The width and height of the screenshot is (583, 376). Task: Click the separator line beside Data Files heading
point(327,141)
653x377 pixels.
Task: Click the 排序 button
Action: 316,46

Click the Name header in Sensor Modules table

::::

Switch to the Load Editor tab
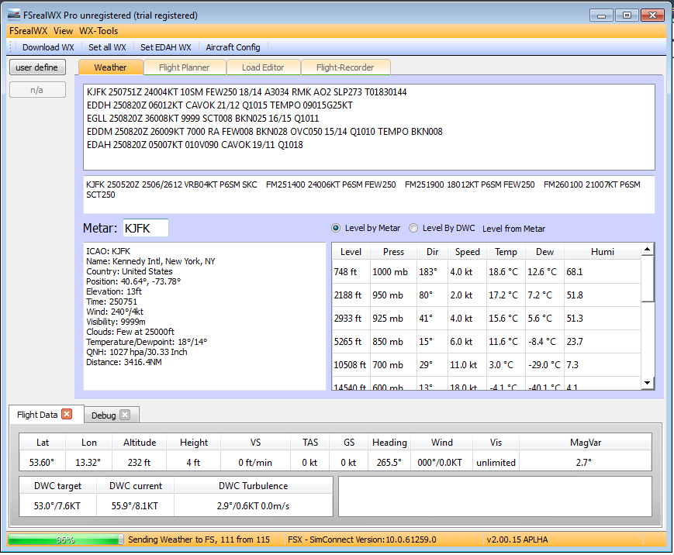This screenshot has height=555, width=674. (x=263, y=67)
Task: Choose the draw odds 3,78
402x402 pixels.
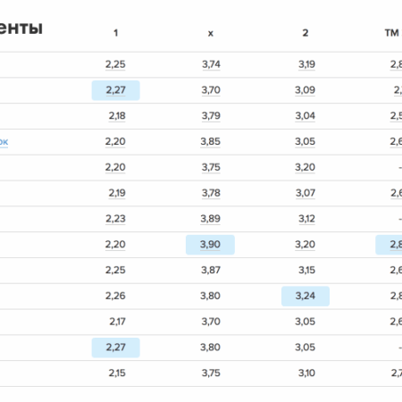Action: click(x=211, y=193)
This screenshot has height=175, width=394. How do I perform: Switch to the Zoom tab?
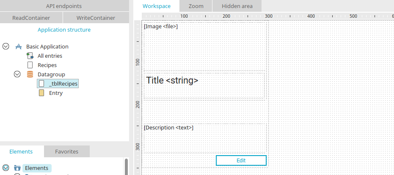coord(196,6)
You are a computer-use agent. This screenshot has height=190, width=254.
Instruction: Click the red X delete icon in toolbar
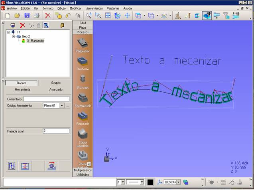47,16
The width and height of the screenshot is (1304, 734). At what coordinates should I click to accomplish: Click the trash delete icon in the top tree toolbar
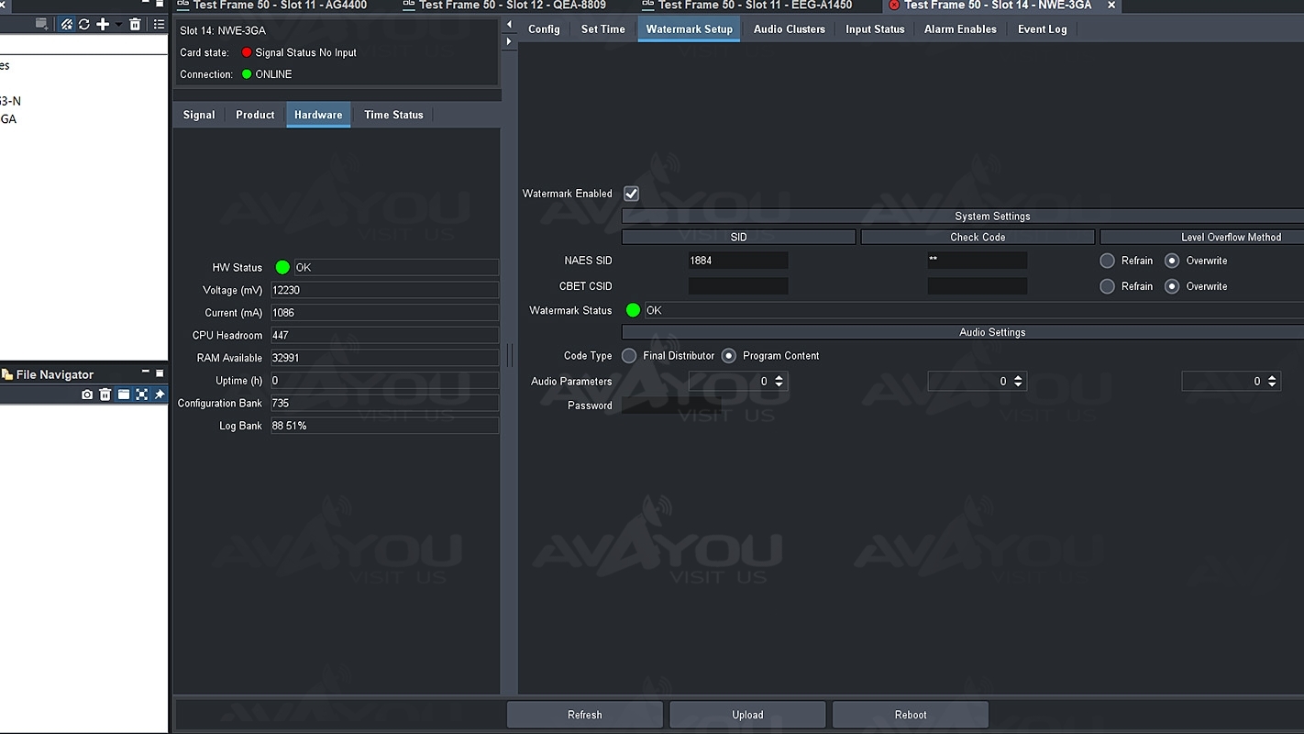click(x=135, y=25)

::::

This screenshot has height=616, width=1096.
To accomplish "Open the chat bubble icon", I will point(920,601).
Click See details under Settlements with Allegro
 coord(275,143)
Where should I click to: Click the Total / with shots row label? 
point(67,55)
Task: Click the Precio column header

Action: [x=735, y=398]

::::

WORK INSTRUCTIONS | All lines in the listing above from the line containing "The width and height of the screenshot is (583, 376)." to the line containing "Click the Name header in Sensor Modules table", inclusive, should be retyped exactly; no other lines should appear.

ANSWER FOR THIS EXERCISE |
The width and height of the screenshot is (583, 376). Task: Click the separator line beside Data Files heading
point(327,141)
653x377 pixels.
Task: Click the 排序 button
Action: 316,46

Click the Name header in Sensor Modules table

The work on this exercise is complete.